## TASK
Copy the part of the records that opens with the line containing "You are a GUI" and closes with the line containing "The image size is (1406, 892).", reproducing each line exactly.
════════════════
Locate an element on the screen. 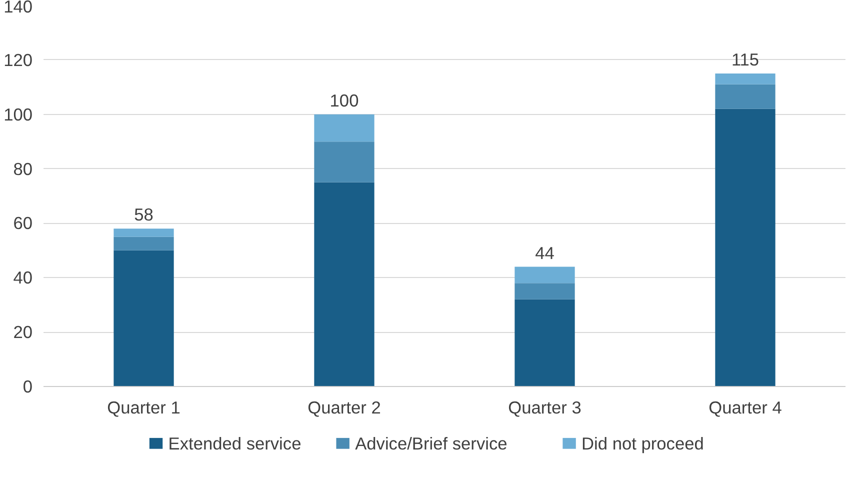  y-tick-label: 80 is located at coordinates (23, 168).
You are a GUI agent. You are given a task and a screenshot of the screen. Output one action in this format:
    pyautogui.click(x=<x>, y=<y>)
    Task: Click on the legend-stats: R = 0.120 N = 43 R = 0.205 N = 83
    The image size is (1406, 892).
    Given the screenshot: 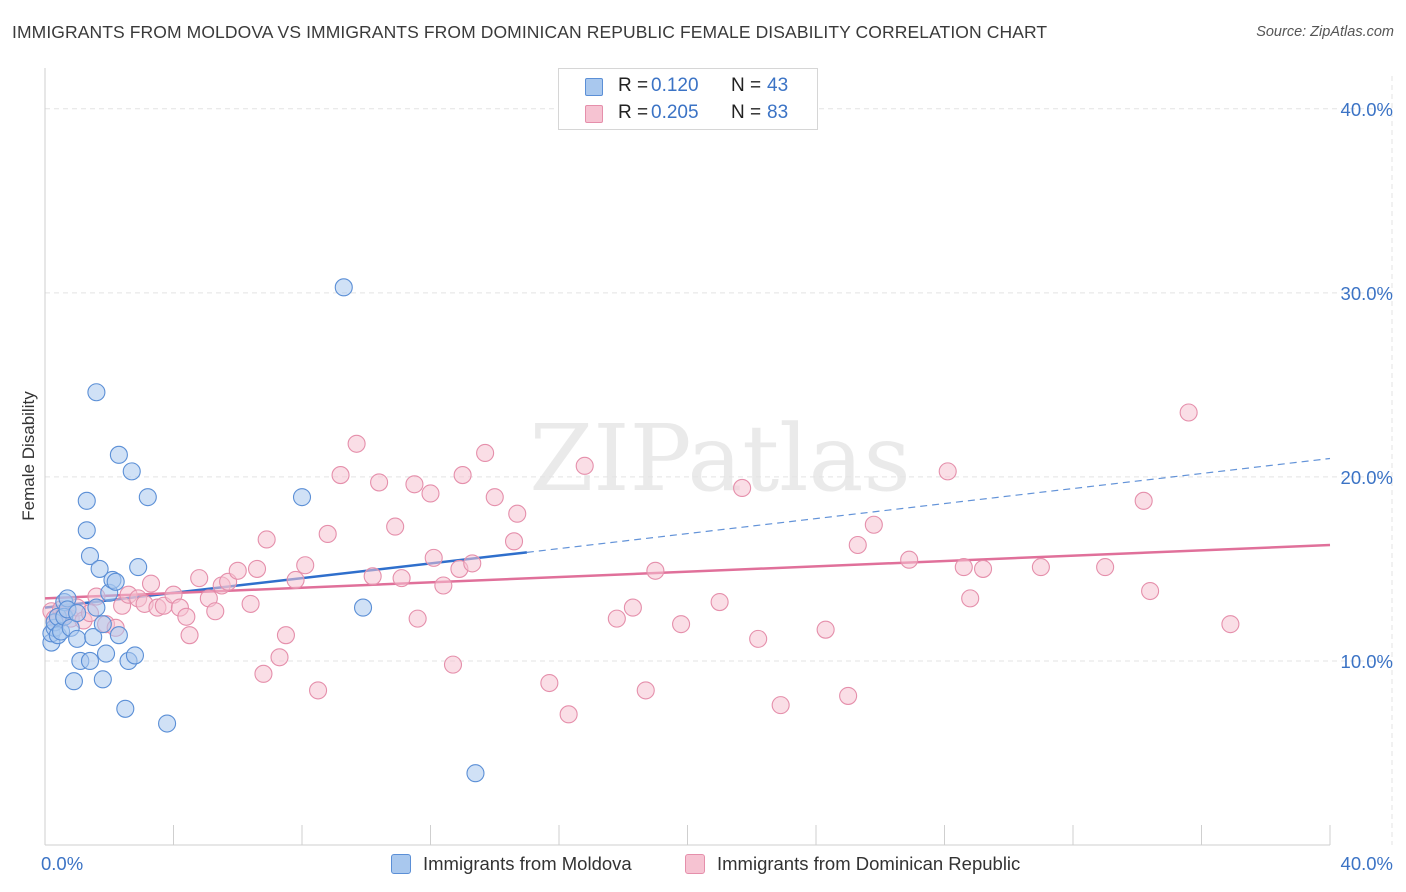 What is the action you would take?
    pyautogui.click(x=688, y=99)
    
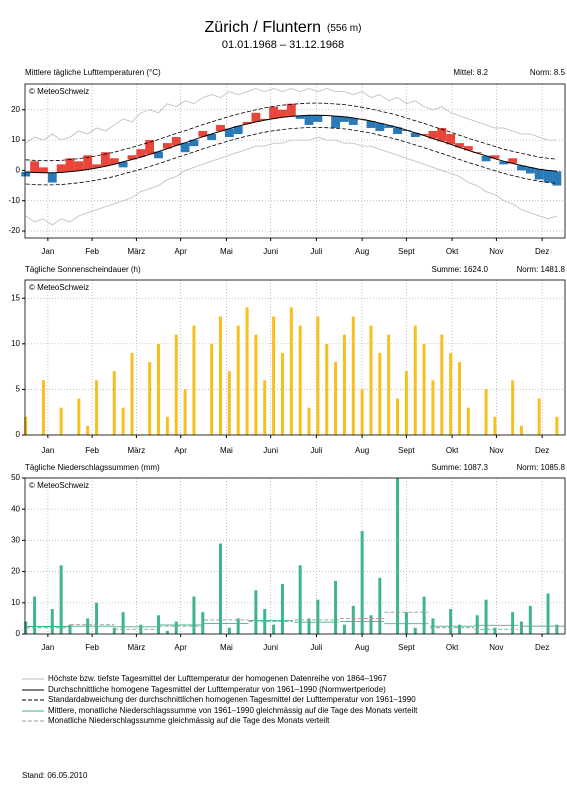  I want to click on x-tick-label: Dez, so click(542, 450).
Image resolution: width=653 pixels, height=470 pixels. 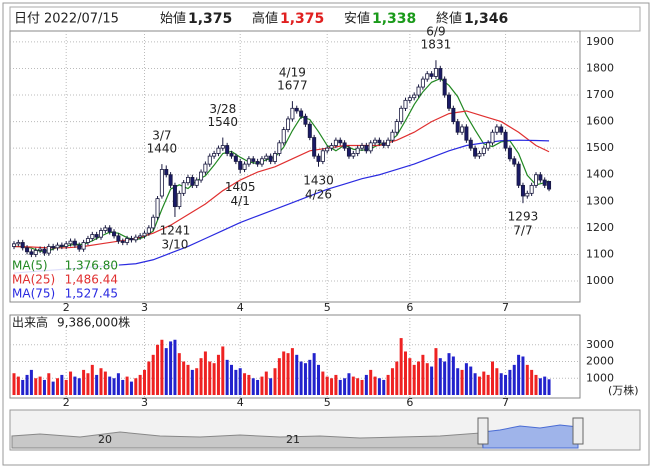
════════════════
## RESULT FOR THIS TASK
You are a GUI agent. You are given a task and a screenshot of the screen. Output one action in this format:
    pyautogui.click(x=<x>, y=<y>)
    Task: Click on the legend-stats: R = 0.120 N = 43 R = 0.205 N = 83
    The image size is (1406, 892).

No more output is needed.